Within several weeks in the mid-1970s, 21-year-old Paul Reylene got married, graduated from college and landed his first teaching job. He enjoyed teaching, but acknowledged that he never had a burning desire to pursue it. Even as a student, he had been drawn to administration. Four years into teaching he began night school to pursue a master’s degree in administration.

Within eight years he was an assistant high school principal in the small district of Pleasantville, and within a year of that he became the high school principal. Four years later, he was named the district’s superintendent.

In many ways he was well suited to run a small school district. He was a good organizer and a great communicator. He was deeply involved in the community as a volunteer firefighter and rescue worker. He was active in his church. But like Ed Evans, he had trouble taking a leadership role in the district in which he had taught. Some of his decisions alienated his old friends, especially during a financial crunch when he had to cut staff. The strain began to affect his health. He had difficulty sleeping and he consulted his doctor about suspected ulcers.

With the help of a supportive wife and a resilient personality, he got through those times and became comfortable in the leadership role. But he wanted greater challenges, and in the mid ’90s, he was hired to run the larger Split Rivers district with its 3,300 students about 25 miles down the road.

Like Tuscany, Split Rivers had a history of divided school boards. According to one board member, several past boards suffered from the usual rift between “a conservative side and a spendy side.” The fiscally conservative board members tended also to be micromanagers, examining every move the superintendent made.

As in Tuscany, the conservative board members usually won out, and the community was tightfisted with school spending. Before Reylene’s arrival it had been through two failed bond issues, an unsuccessful excess levy referendum and a long and painful teachers’ strike. At one point, taxpayers had to petition the board to float a bond so they could pay for a school addition.

And again as in Tuscany, there were competing communities within the district. The small community of Rica had long felt shortchanged by the larger Split Rivers community. Some in Split Rivers saw the balance swinging the other way, with Rica getting more than its fair share. But the district as a whole was changing as more professional people began to move in and replace the farm and blue-collar ethic.

It was into this changing environment that Paul Reylene began his work. In fact, the timing could not have been better. A few days before his hiring, residents elected three progressive board members. The resulting board of three rookies and four respected veterans was poised to work cohesively in support of the new superintendent. For Reylene, such luck of the draw would make all the difference. Unlike Evans, who took over in Tuscany under a bitterly divided board, Reylene arrived in Split Rivers at the beginning of a golden era of board cooperation.

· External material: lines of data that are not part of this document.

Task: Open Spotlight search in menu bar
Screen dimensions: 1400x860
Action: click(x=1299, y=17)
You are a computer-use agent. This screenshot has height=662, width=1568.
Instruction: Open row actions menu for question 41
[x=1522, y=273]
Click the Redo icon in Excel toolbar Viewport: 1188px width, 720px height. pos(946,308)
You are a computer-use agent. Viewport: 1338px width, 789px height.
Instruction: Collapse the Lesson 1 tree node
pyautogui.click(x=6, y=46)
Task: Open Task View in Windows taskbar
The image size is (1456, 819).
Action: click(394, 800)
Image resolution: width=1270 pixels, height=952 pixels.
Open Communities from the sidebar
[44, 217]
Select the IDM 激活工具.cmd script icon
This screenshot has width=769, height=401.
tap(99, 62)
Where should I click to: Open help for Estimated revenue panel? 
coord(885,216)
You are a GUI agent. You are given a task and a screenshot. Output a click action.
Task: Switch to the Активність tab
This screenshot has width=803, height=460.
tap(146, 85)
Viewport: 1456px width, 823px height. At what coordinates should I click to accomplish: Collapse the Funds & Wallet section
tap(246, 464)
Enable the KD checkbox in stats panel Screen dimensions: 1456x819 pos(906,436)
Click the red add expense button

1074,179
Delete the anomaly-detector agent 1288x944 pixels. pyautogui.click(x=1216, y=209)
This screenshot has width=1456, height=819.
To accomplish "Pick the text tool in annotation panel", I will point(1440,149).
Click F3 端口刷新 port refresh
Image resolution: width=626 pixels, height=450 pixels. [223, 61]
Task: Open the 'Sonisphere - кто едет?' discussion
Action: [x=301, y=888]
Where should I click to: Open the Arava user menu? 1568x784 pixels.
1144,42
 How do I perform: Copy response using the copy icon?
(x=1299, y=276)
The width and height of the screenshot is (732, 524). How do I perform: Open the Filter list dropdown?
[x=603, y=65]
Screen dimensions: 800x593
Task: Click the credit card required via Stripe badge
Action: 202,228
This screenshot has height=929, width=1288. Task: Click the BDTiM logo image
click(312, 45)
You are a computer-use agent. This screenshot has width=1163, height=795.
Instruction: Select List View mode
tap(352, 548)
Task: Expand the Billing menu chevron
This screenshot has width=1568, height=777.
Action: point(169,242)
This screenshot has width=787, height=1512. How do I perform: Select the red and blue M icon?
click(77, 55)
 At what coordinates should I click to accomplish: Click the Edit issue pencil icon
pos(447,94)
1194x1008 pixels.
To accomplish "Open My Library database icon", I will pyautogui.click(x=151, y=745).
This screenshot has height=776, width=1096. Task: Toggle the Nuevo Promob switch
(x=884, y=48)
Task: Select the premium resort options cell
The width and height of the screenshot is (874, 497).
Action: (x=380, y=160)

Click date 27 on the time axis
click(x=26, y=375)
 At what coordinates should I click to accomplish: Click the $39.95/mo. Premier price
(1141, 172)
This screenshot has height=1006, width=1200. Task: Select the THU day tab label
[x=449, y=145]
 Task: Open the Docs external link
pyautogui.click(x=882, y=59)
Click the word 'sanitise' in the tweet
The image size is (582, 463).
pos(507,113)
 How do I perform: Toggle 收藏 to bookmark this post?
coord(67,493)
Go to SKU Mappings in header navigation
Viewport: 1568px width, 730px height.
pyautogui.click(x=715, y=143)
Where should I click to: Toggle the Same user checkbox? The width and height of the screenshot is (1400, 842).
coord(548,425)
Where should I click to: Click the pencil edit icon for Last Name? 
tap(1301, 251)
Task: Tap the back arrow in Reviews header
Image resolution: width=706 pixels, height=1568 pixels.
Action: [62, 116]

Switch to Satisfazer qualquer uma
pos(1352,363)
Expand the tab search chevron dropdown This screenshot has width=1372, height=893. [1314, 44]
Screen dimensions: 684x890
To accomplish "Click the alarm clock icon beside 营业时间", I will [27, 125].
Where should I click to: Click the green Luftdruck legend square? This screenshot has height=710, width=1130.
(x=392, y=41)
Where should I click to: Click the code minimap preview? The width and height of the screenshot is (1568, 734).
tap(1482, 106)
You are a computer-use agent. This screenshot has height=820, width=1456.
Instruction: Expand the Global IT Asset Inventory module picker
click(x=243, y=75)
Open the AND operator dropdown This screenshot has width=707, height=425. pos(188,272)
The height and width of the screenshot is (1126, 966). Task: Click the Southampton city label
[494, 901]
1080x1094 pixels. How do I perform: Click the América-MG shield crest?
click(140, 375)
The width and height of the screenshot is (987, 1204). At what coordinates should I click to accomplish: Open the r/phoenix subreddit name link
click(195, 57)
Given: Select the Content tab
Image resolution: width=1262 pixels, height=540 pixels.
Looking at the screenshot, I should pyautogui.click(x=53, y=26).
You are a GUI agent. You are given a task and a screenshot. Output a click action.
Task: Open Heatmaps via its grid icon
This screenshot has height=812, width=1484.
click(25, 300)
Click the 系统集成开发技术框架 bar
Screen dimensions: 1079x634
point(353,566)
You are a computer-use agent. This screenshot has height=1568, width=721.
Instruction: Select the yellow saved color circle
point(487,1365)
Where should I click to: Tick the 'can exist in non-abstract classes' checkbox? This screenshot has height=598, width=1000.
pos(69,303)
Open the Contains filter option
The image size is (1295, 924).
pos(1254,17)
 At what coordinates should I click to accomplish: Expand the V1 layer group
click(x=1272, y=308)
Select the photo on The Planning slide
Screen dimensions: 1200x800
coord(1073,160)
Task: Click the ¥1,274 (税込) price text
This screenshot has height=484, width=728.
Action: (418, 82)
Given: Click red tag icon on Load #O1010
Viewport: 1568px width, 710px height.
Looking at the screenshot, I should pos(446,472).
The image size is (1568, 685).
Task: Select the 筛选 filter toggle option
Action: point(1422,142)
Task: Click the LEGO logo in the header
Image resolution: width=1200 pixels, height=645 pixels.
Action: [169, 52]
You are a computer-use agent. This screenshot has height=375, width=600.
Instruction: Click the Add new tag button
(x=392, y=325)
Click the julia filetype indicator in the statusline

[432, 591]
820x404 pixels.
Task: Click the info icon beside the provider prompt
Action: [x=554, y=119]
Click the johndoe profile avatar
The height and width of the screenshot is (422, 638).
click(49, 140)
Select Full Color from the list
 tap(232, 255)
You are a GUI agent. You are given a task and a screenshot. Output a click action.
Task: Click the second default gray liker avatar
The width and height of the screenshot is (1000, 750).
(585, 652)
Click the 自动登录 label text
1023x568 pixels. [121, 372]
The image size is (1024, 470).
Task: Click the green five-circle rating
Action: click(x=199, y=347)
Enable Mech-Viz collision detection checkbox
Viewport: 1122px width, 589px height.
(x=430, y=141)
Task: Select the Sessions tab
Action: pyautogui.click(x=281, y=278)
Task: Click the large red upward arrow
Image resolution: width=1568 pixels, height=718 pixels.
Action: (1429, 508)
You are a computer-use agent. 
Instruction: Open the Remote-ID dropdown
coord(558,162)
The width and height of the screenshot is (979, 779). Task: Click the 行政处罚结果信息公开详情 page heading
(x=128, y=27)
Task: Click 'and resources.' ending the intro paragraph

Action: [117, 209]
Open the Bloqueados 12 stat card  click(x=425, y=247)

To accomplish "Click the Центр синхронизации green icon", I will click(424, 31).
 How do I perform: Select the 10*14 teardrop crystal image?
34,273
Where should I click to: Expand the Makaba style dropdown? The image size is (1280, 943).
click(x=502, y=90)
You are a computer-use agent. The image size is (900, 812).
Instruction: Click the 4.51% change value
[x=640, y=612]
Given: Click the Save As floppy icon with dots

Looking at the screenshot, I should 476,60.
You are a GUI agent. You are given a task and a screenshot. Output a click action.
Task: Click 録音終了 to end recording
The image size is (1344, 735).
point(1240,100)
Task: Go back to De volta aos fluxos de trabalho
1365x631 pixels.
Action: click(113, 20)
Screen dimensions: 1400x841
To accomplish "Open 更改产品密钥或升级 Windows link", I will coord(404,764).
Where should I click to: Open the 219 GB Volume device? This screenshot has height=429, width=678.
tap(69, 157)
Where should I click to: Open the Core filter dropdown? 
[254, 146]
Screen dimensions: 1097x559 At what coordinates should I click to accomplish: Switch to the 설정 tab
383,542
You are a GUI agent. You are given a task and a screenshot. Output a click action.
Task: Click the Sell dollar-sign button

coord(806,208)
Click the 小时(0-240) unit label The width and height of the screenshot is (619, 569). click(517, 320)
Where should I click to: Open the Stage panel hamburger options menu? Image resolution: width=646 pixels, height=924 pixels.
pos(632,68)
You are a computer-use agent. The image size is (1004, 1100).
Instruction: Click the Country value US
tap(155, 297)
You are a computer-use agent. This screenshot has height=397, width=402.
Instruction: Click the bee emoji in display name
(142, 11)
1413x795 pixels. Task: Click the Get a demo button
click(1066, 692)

“ I came in with an excellent board of education,” he acknowledged later. “I came in at a time when they were looking for the kind of leadership that I had to provide. And if they wouldn’t have been looking for it, I wouldn’t have been successful.”

Specifically, the board had been looking for a communicator—someone who could get the district’s message out to the public in a way its former superintendent, a conventional, close-to-the-vest leader, could not. And communication was precisely Reylene’s strong point.


A Winning Style

The contrast in style between Reylene and his predecessor was immediately apparent to teachers. From the start, the new superintendent visited the schools to introduce himself, read to children and acquainted himself with the people in the buildings.

The goodwill helped him cope with the potentially divisive issues that quickly came his way. When he arrived, the issue of the district’s Indian mascot had already come to the fore. A growing Native American population within the district argued that the mascot was demeaning. Reylene took a stance in opposition to the mascot while diffusing the issue somewhat by heavily involving students to see what other mascots might appeal to them. The board supported the process, ultimately deciding to change the mascot to the Tornadoes.

In another racial issue, an African-American parent objected to the inclusion of a classic piece of literature in the school library and curriculum because of its use of a racial epithet. Reylene framed the problem as being about racism, not the book itself. He eloquently urged the district to work on the issue of racism, but not to ban the book. The board members discussed the issue and backed their superintendent. Reylene pursued discussions of the district’s stance on race and was publicly commended for his handling of the issue, despite the fact the frustrated mother removed her children from the district.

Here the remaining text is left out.